[PAGE EXCERPT]:
Some of it can be blamed on female biology, and some of it is culture. Men are often raised to be kind and respectful towards women, while women these days are raised to be anything but kind to men. There is a kind of contempt for men in the world right now, created by feminism, by politics, by pop culture. No, it’s not okay, it’s somewhat appalling actually. The world we live in is a bit upside down at the moment.

The thing is, you can wait for the culture to right itself, or wait for the nature of women to change, but neither of those things puts the situation under your control. Learning about biology, women, and the nature of attraction, puts you in a much more powerful position, one that allows you to have some influence over how you are treated.

So what do women mean when they say nice guys are boring? That the attraction is missing. Everything is too easy. He rubs your feet, he’d give you the shirt off his back. She doesn’t even have to participate in that relationship, there’s no challenge. She can’t even figure out what she brings to the relationship, what she will need to do to please you.  Her role in the relationship is to just exist. LOL, women cannot “just exist,” not ever. That is more of a guy thing. Women really need to be in pursuit of something or else we’re probably depressed.

There’s no pursuit, no tango being danced. She can’t test you out to see what you’re made of. There’s a bit of a power struggle that goes on in relationships, even after years. It’s a gentle and pleasant thing and it builds attraction. Without it, you usually wind up at boring. “Boring” is not a good place for women to be because boring leads to a lack of respect and then we soon arrive at contempt, and then you’re simply tossed aside in favor of someone else.

It’s not nice, in fact, it’s downright cruel,  but it is heavily influenced by biology and by the nature of men and women. Danced properly, it’s an awesome thing. Not understood and it’s simply heart breaking.

Nice guys are not to blame for not knowing these things. There’s been a huge shift in our culture, a redefining of the nature of gender, a redefining of relationships between men and women, an attempt to redefine masculinity entirely. Everybody is a bit confused. I’m not even certain if we’re aware of biology anymore.

[EXTRACTED DATA]:
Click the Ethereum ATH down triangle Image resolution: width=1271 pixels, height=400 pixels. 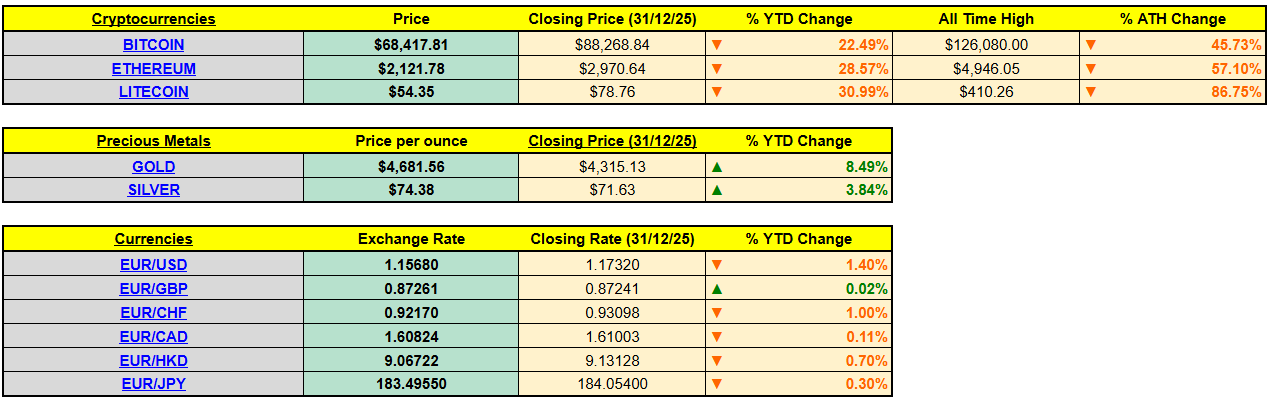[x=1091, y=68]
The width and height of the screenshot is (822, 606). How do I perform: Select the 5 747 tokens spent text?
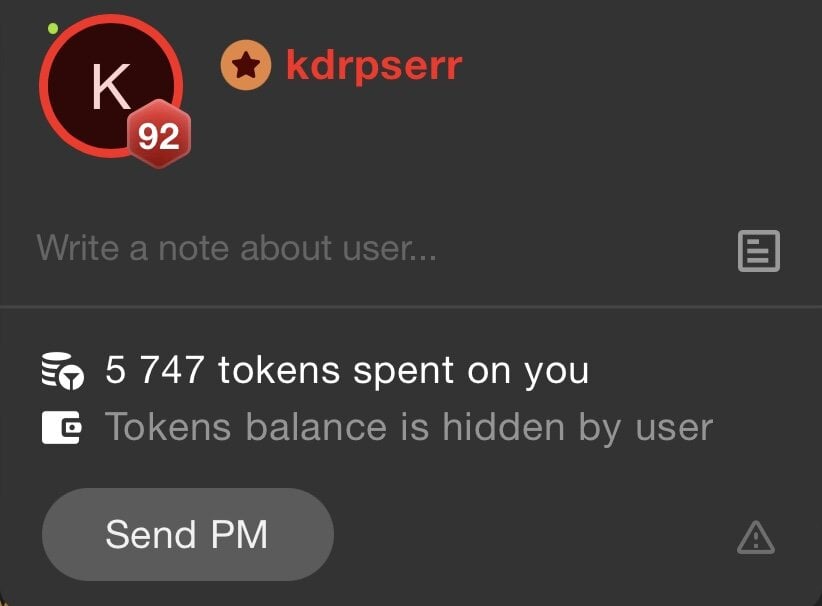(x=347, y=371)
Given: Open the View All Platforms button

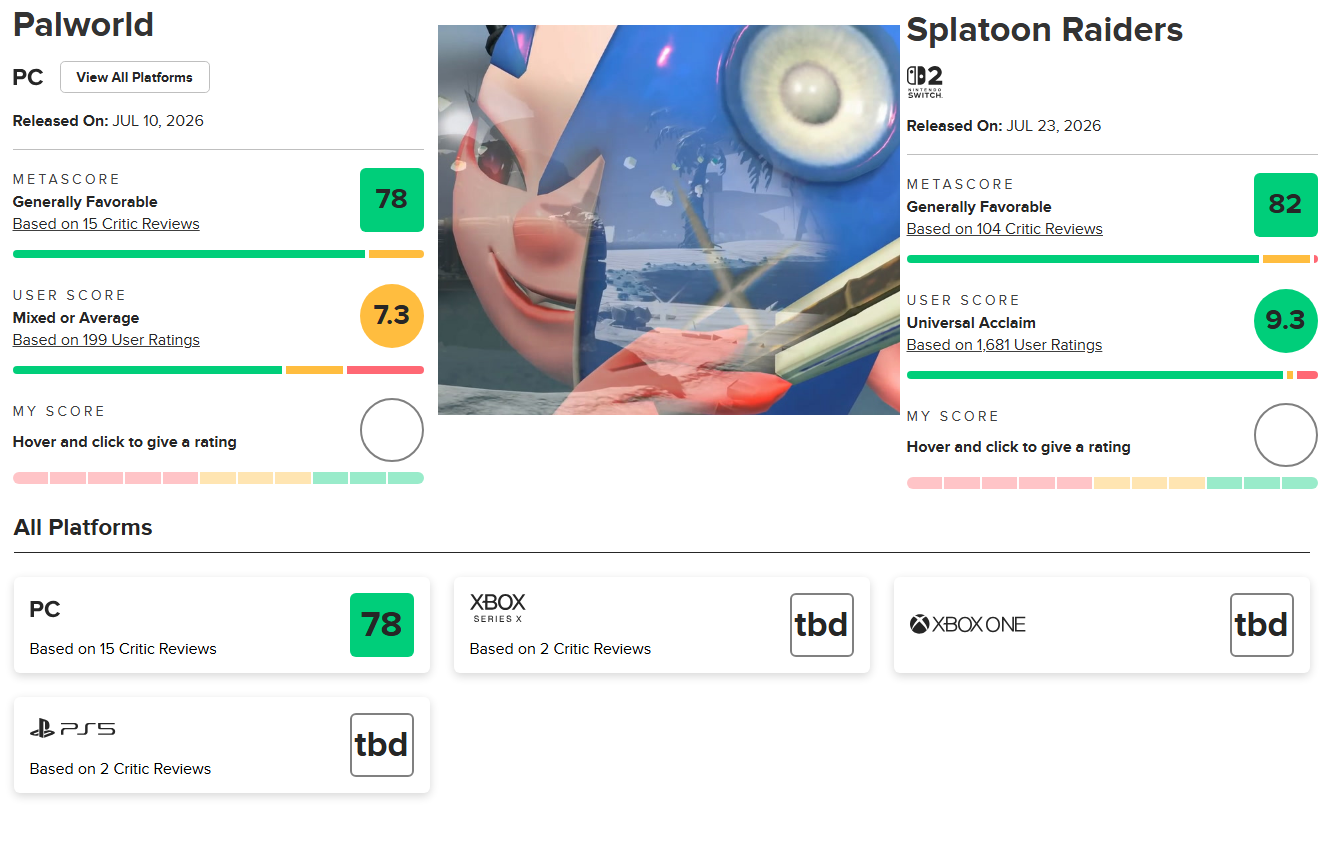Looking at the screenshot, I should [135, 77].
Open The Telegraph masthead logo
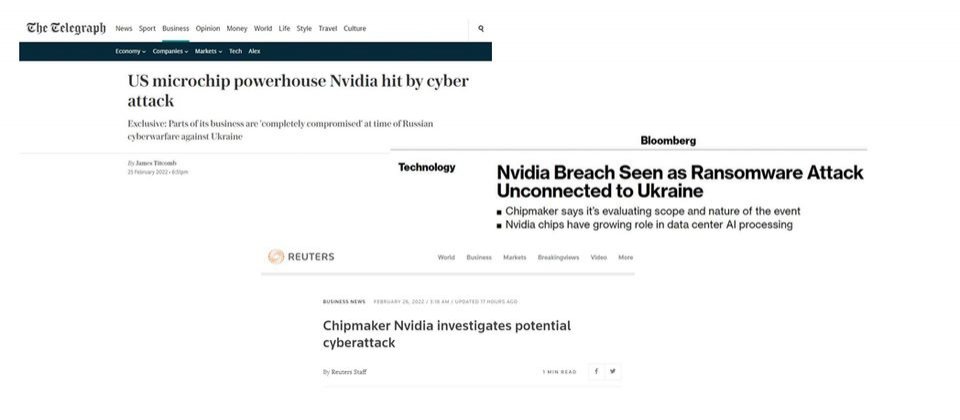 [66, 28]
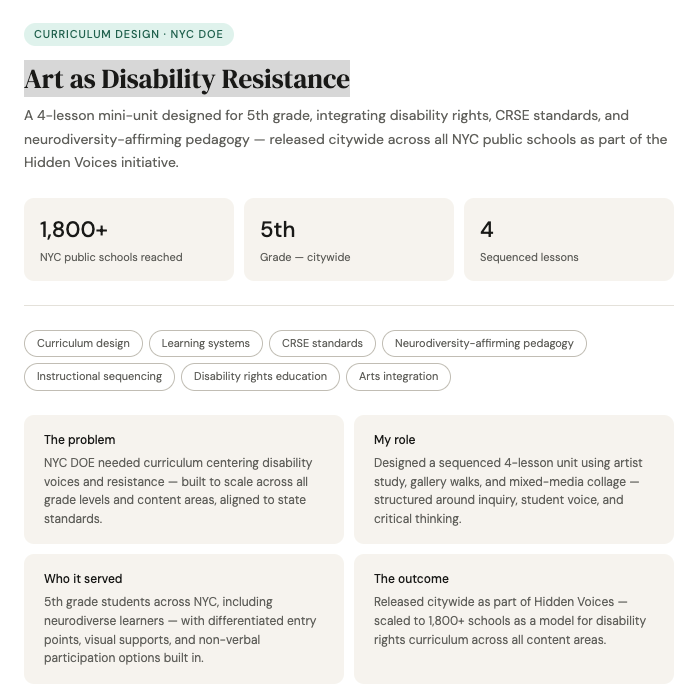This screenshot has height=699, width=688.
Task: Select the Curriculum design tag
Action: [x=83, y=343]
--
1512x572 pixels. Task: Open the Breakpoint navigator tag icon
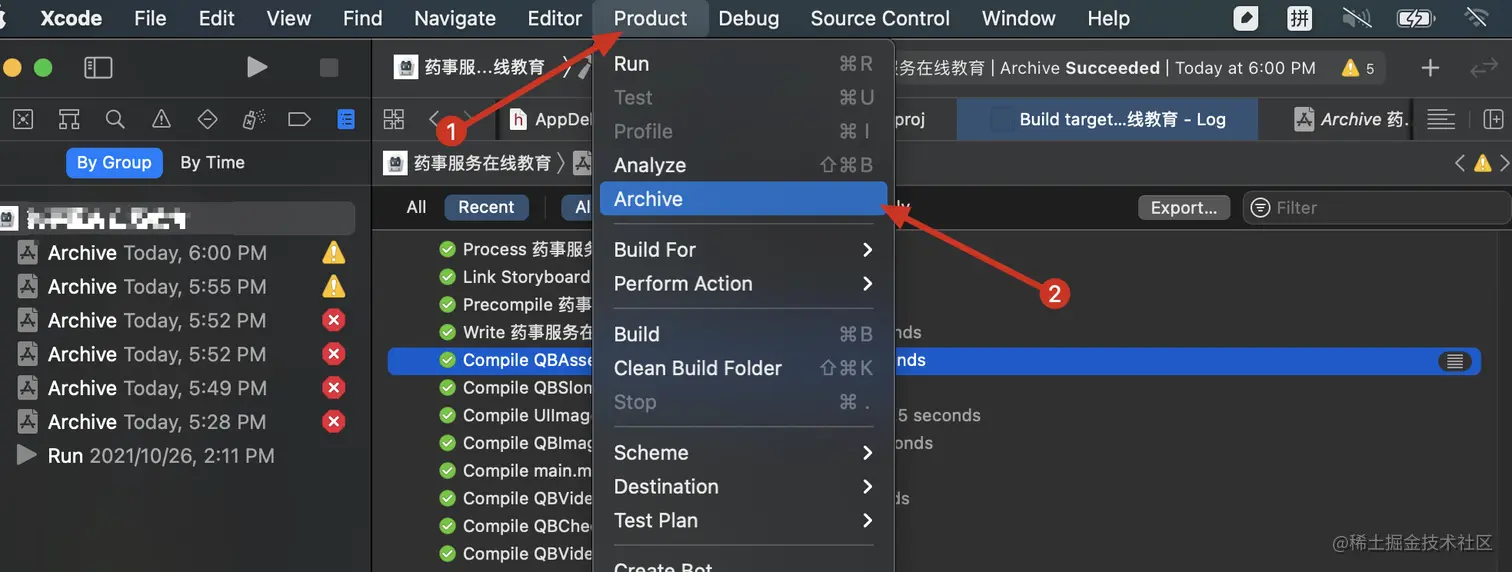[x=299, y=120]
...
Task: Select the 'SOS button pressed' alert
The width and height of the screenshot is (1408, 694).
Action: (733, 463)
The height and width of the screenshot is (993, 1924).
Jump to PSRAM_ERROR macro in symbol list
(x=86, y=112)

[TASK TO CARRY OUT]: In the text about nice guys, what do women mean when they call nice guys boring?

[WRITTEN RESPONSE]: That the attraction is missing.